Here is wat I have so far with some dummy data (I try to use split-split plot nomenclature):
output <- rnorm(266)
mainplot <- c(rep("M1",133),rep("M2",133))
subplot <- c(rep("S1",76),rep("S2",57),
rep("S1",76),rep("S2",57))
subsubplot <-c(rep("SB1",24),rep("SB2",16),rep("SB3",20),rep("SB4",16),
rep("SB1",18),rep("SB2",12),rep("SB3",15),rep("SB4",12),
rep("SB1",24),rep("SB2",16),rep("SB3",20),rep("SB4",16),
rep("SB1",18),rep("SB2",12),rep("SB3",15),rep("SB4",12))
time<-rnorm(266)
mockset <- data.frame(output,mainplot,subplot,subsubplot,time)
mock.lmefit1 <- lme(output ~ 0 + mainplot * subplot * subsubplot,
data = mockset,
random = ~ time|mainplot/subplot/subsubplot)
The mockset really represents my "unbalanced repeated measures" data structure. In the model above I do not account for my "autocorrelation" between subsubplots (i.e. Cycles SB1 through 4) nor do I correct explicitely for the "unbalancedness" of my repeated measures. I am not interested in my intercept.
My colleague suggested to use the following SAS code:
proc mixed data=rdata;
class mainplot subplot subsubplot time;
model output= mainplot subplot
subsubplot subplot*subsubplot
time subplot*time
subplot*subsubplot*time/ddfm=KENWARDROGER;
random mainplot*subplot mainplot*subplot*subsubplot;
lsmeans subsubplot subplot subplot*subsubplot
time subplot*time subsubplot*time
subplot*subsubplot*time;
run;
If I got it right the *
in SAS is analogous to the R :
, i.e. it shows the interaction between terms.

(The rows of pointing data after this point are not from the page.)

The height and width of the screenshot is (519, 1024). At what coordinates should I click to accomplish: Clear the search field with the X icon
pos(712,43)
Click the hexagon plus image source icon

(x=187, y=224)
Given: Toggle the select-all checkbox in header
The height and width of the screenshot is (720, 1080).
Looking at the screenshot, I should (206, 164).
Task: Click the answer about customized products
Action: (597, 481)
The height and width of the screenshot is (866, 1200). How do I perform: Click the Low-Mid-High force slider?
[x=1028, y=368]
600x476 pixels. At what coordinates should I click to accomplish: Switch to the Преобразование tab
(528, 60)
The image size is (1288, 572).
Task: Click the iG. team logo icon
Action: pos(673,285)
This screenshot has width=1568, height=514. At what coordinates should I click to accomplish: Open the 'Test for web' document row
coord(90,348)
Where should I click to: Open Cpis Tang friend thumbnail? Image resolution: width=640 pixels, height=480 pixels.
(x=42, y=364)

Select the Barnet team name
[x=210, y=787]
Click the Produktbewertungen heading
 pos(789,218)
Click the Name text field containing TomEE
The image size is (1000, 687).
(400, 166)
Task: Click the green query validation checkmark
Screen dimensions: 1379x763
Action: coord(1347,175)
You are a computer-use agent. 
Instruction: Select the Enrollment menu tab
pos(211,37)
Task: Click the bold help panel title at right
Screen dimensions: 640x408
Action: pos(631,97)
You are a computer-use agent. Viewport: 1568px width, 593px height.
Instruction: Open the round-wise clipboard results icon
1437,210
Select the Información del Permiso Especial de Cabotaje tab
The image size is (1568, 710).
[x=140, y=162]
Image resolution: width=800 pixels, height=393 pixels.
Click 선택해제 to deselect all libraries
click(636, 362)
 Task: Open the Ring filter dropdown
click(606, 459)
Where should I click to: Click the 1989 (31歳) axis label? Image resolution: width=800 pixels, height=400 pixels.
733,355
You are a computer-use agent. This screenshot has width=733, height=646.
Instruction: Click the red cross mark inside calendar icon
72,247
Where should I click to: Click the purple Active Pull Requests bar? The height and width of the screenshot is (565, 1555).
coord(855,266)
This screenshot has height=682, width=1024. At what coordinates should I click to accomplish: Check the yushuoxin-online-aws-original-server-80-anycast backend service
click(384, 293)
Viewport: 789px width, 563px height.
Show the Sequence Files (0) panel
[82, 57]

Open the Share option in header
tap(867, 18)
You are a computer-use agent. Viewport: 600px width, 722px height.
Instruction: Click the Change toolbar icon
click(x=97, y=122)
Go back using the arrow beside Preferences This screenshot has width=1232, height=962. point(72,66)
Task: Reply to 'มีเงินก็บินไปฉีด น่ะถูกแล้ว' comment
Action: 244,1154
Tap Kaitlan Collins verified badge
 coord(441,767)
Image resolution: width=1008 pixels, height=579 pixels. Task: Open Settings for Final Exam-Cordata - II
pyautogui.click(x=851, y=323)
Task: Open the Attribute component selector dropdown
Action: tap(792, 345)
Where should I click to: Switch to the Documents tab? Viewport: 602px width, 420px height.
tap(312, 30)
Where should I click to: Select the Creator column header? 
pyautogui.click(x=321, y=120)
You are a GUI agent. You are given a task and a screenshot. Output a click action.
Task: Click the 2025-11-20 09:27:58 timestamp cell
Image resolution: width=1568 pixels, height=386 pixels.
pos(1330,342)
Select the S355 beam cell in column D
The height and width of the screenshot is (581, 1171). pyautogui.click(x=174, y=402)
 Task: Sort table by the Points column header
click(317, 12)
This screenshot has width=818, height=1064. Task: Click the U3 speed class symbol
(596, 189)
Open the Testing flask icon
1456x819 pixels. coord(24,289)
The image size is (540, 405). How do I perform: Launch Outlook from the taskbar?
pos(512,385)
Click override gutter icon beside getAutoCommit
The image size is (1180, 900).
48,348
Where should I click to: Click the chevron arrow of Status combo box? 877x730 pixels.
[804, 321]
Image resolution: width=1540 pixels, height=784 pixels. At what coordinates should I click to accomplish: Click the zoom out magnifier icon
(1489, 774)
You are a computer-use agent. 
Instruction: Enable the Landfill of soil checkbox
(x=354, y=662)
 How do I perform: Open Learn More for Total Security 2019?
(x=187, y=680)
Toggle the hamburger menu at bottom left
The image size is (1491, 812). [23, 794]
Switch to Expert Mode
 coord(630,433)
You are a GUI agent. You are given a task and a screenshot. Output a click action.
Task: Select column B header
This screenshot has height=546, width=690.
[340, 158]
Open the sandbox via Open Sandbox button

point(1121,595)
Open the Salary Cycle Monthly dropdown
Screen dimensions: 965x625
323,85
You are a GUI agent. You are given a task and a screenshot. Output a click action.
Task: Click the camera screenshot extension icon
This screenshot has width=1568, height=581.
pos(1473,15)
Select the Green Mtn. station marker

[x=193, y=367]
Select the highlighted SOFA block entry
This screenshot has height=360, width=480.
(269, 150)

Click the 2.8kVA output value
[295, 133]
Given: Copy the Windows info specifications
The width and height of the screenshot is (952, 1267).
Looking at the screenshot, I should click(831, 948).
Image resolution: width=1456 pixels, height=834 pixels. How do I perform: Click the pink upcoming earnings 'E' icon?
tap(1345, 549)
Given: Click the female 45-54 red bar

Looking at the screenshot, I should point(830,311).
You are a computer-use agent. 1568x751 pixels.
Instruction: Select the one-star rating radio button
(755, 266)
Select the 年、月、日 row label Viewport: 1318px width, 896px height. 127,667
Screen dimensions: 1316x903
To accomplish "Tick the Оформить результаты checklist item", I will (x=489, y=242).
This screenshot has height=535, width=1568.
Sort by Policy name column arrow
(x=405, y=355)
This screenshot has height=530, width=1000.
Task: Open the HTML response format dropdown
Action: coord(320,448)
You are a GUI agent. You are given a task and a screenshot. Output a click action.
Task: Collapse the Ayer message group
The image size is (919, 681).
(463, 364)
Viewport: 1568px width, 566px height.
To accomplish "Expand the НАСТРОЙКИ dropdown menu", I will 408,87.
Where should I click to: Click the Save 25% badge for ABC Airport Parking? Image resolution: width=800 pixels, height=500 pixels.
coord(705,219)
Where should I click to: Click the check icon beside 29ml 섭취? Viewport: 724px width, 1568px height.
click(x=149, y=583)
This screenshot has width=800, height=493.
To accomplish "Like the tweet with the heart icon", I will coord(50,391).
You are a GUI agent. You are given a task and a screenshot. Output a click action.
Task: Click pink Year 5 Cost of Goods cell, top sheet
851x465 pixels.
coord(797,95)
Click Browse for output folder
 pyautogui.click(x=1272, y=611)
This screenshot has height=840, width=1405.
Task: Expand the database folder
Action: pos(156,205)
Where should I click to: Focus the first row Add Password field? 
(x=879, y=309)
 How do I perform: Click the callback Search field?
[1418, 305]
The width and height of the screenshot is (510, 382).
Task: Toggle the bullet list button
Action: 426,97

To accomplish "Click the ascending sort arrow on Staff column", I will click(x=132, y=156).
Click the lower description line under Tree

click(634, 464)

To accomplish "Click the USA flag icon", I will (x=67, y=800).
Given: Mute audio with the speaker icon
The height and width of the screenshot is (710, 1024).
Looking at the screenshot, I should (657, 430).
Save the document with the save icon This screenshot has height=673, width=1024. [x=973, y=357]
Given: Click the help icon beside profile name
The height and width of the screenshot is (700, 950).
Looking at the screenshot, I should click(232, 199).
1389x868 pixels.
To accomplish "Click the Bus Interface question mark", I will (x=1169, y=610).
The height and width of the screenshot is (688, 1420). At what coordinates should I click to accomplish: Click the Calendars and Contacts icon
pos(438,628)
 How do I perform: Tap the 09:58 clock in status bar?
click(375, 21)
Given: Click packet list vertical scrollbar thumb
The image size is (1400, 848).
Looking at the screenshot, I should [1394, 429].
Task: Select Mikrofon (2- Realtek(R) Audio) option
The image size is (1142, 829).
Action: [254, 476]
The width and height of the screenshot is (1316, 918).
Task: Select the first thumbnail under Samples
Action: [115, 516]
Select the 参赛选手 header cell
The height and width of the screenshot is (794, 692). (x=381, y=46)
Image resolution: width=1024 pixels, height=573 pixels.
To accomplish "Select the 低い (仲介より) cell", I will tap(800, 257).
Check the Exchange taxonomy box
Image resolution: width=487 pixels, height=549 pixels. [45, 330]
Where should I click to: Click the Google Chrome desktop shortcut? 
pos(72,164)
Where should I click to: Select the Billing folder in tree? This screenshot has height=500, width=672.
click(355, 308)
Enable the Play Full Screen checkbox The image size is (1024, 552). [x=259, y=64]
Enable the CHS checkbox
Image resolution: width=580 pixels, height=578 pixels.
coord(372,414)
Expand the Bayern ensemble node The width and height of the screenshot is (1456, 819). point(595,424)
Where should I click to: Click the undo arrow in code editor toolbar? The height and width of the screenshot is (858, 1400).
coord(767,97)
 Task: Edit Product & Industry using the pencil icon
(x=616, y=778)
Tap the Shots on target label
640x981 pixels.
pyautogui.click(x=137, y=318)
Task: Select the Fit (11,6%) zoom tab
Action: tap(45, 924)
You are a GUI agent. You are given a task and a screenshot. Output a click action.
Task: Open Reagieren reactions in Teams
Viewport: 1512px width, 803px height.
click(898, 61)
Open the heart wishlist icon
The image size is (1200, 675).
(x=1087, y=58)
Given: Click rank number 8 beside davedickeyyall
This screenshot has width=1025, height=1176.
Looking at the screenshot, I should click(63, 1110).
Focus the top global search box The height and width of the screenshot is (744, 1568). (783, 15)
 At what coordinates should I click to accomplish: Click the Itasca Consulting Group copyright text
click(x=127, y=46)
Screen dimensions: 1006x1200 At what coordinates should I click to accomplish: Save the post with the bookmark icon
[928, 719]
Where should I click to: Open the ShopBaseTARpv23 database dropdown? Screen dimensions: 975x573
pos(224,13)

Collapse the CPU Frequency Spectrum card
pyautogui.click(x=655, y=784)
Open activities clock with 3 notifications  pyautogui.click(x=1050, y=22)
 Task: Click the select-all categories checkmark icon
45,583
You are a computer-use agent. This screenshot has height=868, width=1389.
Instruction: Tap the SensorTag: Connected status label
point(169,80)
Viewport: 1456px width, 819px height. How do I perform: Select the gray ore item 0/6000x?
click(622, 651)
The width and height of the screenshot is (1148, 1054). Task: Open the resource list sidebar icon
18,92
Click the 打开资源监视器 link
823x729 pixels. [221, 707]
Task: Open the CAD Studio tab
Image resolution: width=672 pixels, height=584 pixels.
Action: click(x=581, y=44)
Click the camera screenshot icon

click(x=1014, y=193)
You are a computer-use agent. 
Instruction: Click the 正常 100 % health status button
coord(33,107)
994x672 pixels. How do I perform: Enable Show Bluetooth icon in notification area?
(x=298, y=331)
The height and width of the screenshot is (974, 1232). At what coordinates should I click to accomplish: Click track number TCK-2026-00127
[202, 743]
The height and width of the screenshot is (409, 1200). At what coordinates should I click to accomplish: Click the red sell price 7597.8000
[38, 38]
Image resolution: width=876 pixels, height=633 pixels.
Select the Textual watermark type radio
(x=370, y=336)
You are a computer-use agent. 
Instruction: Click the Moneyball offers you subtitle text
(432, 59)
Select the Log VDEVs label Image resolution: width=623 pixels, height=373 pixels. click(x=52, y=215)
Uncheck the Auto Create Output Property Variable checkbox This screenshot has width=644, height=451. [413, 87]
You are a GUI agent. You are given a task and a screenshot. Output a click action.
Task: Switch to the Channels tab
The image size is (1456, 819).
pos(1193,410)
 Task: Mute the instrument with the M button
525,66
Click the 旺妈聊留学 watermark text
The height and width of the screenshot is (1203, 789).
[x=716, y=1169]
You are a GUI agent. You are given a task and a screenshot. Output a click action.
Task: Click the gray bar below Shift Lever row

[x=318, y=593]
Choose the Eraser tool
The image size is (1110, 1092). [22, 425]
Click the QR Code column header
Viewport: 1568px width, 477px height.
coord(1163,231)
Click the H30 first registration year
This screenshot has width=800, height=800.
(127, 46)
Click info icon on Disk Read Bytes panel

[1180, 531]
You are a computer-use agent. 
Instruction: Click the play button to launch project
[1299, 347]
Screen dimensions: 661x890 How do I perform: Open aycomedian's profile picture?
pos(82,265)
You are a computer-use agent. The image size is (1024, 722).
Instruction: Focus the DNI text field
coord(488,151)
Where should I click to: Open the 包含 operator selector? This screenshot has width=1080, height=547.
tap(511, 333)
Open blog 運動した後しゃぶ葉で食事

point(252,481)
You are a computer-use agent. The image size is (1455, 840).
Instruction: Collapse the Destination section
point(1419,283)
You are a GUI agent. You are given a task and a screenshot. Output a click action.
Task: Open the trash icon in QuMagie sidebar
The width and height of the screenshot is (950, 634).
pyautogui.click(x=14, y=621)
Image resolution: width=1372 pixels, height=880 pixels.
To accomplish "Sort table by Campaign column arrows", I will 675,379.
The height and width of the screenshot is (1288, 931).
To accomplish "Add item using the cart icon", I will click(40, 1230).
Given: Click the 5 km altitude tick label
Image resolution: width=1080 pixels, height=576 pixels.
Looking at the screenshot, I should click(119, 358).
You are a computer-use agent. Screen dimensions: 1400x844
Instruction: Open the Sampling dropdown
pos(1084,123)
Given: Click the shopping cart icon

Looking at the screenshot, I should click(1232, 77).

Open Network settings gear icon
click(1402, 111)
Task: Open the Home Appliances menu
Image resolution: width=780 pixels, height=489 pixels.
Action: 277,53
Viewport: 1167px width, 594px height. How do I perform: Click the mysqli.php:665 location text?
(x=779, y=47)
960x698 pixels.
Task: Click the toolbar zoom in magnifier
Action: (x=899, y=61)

To me it is not exactly clear how to port this model from SAS to R. I do also not really get why specific effects are fixed here and others are random. One more thing that I do not have an option to give in into R is the ddfm (denominator degrees of freedom for the tests of fixed effects) option of SAS. What is the importance of this? Does anyone know how lme deals with this?
mock.lmefitSAS <- lme(output ~ mainplot + subplot +
subsubplot + subplot:subsubplot +
time + subplot:time +
subsubplot:time +
subplot:subsubplot:time,
data = mockset,
random = ~ 1|mainplot:subplot + mainplot:subplot:subsubplot)
This code does not work, because this is not the proper way to give in interaction terms in lme I guess (? error is "invalid formula for groups") but as stated before I'm not here for a SAS-to-R translation…
I would just like to know if and why the SAS model is more correct given my design and what my R implementation is lacking.
Best Answer
The one practical thing I can tell you is that the denominator degrees-of-freedom business is available for
lme4
models, using thepbkrtest
package or various wrappers for it: see the ?pvalues man page from recent versions oflme4
.For the rest, I pretty much just have to agree with you. I'm a bit surprised by your colleague's specification -- I independently reconstructed your R-style syntax before I saw yours, and it doesn't make much sense to me to treat terms involving
subsubplot
(bottle) as fixed, or to treatmainplot*subplot
as random (for both philosophical and practical, i.e. insufficient-replication, reasons). Perhaps she could chime in?